Guild Wars 2 Developer Blog

Guild Wars 2 systems designer Isaiah Cartwright has penned a new pre-PAX East developer blog update on ArenaNet’s iterative design process, using attribute redesign as an example.

When coming up with this system, there was an ongoing debate over combining strength, agility, and intelligence. We decided to keep them separate since we found it made an interesting decision about focusing on ranged or melee attack power.

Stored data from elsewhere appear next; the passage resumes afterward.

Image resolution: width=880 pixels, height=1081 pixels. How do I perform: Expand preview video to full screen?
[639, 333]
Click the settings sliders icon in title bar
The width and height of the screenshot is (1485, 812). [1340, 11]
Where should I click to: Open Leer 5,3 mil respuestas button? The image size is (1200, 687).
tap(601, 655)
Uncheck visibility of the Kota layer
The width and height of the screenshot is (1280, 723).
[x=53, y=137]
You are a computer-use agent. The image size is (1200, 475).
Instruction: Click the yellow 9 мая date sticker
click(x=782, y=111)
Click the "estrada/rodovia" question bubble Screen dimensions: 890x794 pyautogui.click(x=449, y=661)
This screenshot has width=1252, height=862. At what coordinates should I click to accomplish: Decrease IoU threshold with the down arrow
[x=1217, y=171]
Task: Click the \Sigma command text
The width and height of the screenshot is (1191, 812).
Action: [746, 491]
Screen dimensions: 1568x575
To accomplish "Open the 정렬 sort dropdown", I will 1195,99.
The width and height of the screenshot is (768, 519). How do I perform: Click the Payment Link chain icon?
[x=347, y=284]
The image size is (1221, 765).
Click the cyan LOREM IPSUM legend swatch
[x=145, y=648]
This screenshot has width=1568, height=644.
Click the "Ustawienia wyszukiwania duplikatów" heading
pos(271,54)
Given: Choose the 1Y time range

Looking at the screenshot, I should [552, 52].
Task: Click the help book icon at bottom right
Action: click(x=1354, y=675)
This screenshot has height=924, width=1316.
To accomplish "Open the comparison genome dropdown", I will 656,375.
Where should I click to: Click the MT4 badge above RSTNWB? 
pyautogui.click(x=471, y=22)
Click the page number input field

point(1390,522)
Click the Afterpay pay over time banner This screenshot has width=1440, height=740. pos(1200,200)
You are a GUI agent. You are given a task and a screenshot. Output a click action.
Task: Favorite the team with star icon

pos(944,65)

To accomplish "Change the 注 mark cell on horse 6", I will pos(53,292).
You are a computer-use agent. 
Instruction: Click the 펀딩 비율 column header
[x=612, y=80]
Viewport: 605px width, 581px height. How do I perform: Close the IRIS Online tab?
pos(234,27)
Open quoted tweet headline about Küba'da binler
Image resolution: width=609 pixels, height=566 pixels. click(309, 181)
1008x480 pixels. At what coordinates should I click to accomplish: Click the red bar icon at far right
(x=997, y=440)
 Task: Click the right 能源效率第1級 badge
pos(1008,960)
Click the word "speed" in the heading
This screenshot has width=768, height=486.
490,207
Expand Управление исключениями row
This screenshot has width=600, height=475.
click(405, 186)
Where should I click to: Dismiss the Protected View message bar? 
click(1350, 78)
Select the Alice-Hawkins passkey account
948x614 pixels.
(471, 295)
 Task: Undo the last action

This attribute system worked pretty well, but the decision that we were originally excited by proved to have major downsides. You could make a warrior carrying a sword and bow in your two weapon slots, which was not uncommon for players to want. Unfortunately, if you split your attribute points between strength and agility, you were less effective overall than someone who carried two melee or ranged weapons and specialized appropriately. Our first solution to this problem was to add traits into the system that forced your ranged attacks to use your melee attribute and vice versa. This added some neat traits to our system, but it didn’t solve the underlying problem that someone could very easily roll a bad character. The other problem we found was that this system limited experimentation and discovery. We want players to have fun trying out new weapons. If a player with a warrior locates a rifle, we want them to enjoy testing out its different skills and possibly working it into their active weapon set. We discovered this experimentation isn’t nearly as much fun if you didn’t spend your attributes properly to take advantage of this new weapon. Finally, we determined that willpower was fairly unexciting as attributes go, as many people avoided putting points into it. Recently, we’ve changed the attribute system to be simpler, and it solves many of the above issues.